Analysis indicates that companies are mostly investing in risk-prevention initiatives, as opposed to innovation and cooperation.
66. Predicting cell type-specific epigenomic profiles accounting for distal genetic effects
Alan E Murphy, William Beardall, Marek Rei, Mike Phuycharoen, Nathan G Skene. Imperial, Manchester. Nature Communications 2024.
https://www.biorxiv.org/content/10.1101/2024.02.15.580484
Using architectures based on pre-trained transformer language models and extending them for the domain of genome modeling.
Proposing and releasing Enformer Celltyping, which can incorporate long-range context of DNA base pairs and predict epigenetic signals while being cell type-agnostic.
67. SoK: Membership Inference Attacks on LLMs are Rushing Nowhere (and How to Fix It)
Matthieu Meeus, Igor Shilov, Shubham Jain, Manuel Faysse, Marek Rei, Yves-Alexandre de Montjoye. Imperial, Sense Street, Université Paris-Saclay. Arxiv 2024.
https://arxiv.org/pdf/2406.17975
In order to develop methods for detecting whether specific copyrighted work has been used for training a particular LLM, researchers have collected datasets of known documents that are (or are not) part of specific training sets. However, these datasets are normally collected post-hoc, leading to distibution differences. The experiments show that many detection models misleadingly react to those differences, instead of truly detecting the documents in the training data. Suggestions are provided for preventing this issue in future experiments.
68. StateAct: State Tracking and Reasoning for Acting and Planning with Large Language Models
Nikolai Rozanov, Marek Rei. Imperial. Arxiv 2024.
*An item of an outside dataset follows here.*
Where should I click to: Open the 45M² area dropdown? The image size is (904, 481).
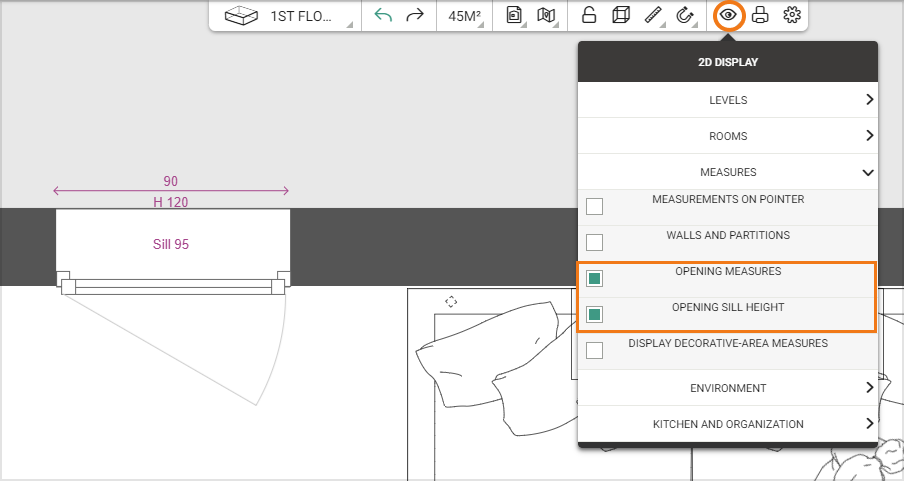(466, 16)
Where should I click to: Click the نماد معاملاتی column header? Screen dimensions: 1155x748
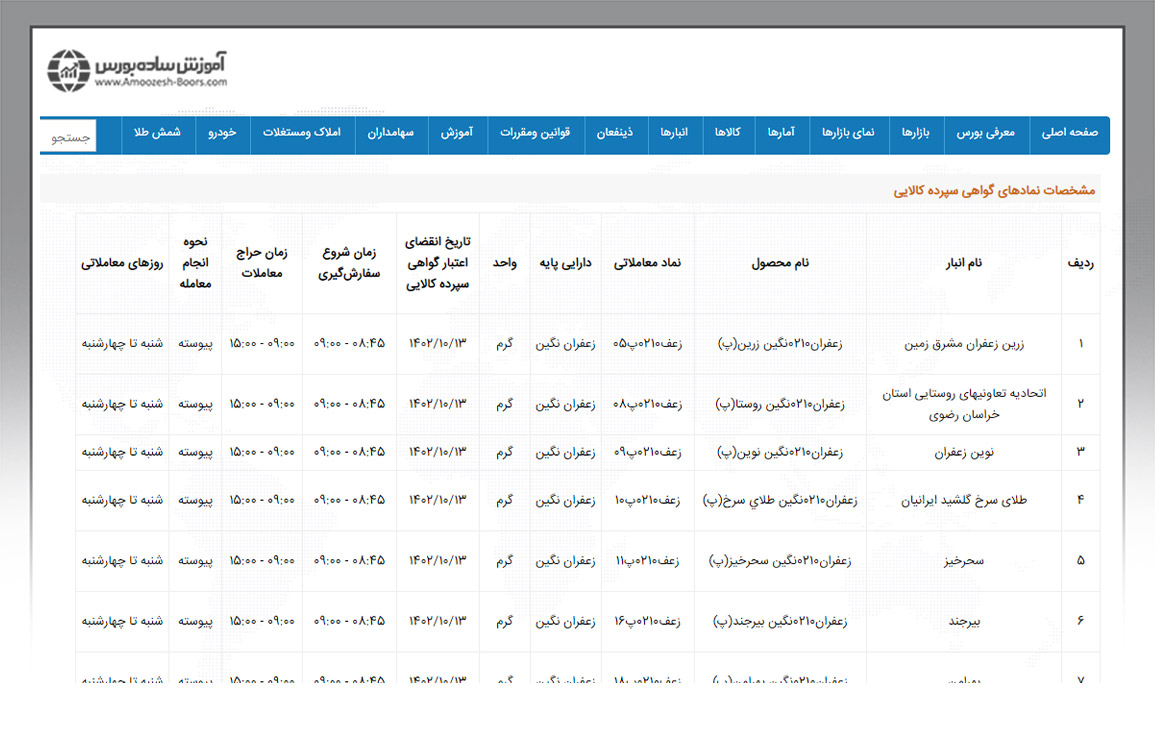pos(647,263)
https://arxiv.org/abs/2410.02810
Improving LLMs for long-range planning and reasoning, for tasks which require a large number of steps to complete.
As the length of the few-shot examples and the generated trace grows longer, LLMs can lose track of what they are supposed to do and what they have done already. Periodically reminding them of the task and explicitly keeping track of their state provides consistent improvements in performance, establishing a new state-of-the-art result for the Alfworld benchmark.